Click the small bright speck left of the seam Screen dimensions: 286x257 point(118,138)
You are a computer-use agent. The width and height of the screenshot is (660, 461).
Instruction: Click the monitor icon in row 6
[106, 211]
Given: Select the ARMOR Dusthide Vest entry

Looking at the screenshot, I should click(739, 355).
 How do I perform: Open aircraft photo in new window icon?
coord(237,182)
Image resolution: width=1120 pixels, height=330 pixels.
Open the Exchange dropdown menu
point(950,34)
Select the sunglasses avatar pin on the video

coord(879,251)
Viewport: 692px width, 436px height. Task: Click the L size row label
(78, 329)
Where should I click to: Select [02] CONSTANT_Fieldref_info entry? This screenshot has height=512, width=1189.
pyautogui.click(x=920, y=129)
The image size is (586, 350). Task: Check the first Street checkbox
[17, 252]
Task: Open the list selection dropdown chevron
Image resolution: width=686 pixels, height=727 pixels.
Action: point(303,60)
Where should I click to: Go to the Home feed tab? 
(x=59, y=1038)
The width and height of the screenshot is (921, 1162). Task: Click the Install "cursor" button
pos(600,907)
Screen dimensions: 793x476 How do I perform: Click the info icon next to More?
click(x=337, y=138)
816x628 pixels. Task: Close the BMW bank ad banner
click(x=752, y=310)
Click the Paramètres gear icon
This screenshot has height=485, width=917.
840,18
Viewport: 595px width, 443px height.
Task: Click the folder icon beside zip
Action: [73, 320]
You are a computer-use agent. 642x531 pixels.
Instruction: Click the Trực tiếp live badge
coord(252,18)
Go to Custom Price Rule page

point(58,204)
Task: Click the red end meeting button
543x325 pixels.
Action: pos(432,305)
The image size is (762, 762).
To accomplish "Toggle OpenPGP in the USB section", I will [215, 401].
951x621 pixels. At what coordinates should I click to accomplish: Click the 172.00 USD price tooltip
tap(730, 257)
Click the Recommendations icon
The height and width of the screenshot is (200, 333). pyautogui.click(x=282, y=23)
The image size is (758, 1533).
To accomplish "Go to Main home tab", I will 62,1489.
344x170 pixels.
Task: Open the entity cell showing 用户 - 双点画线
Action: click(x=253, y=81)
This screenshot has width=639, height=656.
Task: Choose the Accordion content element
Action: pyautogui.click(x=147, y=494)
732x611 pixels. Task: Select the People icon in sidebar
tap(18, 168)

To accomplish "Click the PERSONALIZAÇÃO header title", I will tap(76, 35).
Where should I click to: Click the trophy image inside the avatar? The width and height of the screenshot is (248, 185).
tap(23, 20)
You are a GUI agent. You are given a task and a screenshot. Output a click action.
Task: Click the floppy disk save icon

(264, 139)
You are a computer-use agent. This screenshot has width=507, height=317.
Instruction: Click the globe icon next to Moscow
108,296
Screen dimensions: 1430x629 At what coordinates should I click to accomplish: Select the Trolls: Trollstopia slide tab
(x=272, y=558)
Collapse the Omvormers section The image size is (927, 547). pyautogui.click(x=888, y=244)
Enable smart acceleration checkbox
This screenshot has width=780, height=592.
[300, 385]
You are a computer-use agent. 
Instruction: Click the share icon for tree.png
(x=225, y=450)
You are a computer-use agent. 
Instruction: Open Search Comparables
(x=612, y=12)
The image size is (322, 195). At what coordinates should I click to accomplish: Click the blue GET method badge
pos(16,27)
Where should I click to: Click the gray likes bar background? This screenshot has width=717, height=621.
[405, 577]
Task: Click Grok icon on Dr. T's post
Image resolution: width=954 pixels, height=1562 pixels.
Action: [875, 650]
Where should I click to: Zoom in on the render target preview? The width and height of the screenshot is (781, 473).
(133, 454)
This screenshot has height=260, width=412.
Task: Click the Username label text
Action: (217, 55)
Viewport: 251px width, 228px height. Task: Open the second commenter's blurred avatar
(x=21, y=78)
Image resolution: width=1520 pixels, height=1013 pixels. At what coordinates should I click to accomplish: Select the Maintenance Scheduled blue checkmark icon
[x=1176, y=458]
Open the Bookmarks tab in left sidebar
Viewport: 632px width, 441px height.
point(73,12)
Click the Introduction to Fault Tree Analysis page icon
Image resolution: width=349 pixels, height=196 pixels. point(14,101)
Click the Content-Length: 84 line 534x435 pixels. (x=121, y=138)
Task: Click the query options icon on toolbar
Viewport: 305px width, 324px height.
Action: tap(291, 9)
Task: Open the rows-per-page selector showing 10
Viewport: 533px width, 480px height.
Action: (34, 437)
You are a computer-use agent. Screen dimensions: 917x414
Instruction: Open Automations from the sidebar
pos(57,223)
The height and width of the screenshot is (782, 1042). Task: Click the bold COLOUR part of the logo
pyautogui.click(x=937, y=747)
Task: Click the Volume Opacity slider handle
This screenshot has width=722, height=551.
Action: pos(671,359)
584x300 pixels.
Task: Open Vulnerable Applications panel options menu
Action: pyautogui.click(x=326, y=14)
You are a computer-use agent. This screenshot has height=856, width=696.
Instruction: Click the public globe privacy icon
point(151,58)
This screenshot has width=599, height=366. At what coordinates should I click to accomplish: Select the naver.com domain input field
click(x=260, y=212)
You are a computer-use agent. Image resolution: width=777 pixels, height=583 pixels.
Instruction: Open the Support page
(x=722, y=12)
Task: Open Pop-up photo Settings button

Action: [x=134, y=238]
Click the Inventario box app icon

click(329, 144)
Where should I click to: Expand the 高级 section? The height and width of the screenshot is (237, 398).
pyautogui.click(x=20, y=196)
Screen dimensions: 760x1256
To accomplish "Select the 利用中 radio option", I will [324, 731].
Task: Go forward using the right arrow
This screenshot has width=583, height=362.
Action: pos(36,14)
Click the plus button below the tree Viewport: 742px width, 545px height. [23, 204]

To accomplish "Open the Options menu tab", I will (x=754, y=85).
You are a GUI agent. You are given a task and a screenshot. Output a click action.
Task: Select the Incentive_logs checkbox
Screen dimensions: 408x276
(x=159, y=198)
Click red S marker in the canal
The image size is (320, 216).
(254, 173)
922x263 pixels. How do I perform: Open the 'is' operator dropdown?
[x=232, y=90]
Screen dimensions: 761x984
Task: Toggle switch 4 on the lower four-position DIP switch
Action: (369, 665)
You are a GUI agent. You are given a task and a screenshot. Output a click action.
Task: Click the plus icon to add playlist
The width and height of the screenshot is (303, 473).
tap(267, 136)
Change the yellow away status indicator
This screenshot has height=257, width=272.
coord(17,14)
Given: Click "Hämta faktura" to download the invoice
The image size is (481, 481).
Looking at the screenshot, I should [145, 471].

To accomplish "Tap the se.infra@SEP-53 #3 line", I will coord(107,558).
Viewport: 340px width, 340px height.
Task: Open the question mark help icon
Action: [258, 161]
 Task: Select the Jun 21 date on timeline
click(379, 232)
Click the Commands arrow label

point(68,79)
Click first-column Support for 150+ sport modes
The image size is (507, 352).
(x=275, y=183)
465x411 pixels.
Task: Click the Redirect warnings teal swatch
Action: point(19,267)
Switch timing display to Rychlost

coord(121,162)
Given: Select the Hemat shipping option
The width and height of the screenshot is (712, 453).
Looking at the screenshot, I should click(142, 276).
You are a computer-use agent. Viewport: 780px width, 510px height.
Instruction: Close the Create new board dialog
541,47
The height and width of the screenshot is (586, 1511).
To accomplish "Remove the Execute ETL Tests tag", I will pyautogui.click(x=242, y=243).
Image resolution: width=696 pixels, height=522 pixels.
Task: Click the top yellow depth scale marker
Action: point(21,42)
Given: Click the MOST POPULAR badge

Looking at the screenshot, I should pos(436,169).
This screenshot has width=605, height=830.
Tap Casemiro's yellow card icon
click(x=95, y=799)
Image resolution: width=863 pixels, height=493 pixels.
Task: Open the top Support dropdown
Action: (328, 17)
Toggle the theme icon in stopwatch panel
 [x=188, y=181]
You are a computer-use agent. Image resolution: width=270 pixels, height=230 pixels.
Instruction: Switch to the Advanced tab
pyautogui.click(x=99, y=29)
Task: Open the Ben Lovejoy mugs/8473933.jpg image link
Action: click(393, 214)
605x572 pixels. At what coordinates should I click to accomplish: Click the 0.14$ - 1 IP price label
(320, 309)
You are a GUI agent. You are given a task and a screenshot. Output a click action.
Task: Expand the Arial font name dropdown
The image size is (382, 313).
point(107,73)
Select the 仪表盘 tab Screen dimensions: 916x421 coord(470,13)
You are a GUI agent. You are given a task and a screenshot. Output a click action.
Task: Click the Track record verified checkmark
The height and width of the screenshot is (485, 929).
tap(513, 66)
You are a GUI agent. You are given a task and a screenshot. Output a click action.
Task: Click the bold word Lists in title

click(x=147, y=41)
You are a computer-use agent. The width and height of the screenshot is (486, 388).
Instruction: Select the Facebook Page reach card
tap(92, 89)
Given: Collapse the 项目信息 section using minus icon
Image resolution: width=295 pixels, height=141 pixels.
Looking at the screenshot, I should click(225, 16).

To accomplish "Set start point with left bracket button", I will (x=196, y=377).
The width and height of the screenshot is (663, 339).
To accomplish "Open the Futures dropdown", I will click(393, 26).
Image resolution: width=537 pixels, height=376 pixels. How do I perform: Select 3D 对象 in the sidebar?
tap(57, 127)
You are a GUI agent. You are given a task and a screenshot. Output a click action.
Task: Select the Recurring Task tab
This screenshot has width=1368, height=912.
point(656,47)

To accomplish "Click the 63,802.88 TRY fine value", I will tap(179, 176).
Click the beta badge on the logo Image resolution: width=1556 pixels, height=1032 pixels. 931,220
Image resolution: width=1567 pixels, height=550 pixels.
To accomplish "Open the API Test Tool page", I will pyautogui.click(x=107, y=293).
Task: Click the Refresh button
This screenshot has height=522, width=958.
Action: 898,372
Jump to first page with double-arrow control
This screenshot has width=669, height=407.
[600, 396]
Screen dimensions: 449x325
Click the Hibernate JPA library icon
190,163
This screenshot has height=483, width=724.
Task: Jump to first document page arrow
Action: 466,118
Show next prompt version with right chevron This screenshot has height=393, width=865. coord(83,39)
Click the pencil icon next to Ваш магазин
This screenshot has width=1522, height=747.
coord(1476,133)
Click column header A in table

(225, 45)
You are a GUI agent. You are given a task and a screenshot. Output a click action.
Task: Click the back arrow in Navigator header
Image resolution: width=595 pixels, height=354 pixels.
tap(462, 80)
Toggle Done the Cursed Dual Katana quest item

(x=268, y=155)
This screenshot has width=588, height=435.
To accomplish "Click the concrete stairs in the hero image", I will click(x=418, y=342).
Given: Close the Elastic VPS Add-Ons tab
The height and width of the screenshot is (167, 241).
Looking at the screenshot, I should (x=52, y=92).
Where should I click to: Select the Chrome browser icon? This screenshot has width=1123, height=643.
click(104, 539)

******************************

Problem details → The expected answer is every line in the data above that carries the string "computer".

Result →
You are a computer-use agent. The width and height of the screenshot is (660, 461).
You are a computer-use agent. 642x531 pixels.
You are a computer-use agent. This screenshot has width=507, height=317.
You are a computer-use agent. 
You are a computer-use agent. 
You are a computer-use agent. Screen dimensions: 917x414
You are a computer-use agent. This screenshot has height=856, width=696.
You are a computer-use agent. Image resolution: width=777 pixels, height=583 pixels.
You are a computer-use agent. Viewport: 780px width, 510px height.
You are a computer-use agent. Image resolution: width=270 pixels, height=230 pixels.
You are a computer-use agent. The width and height of the screenshot is (486, 388).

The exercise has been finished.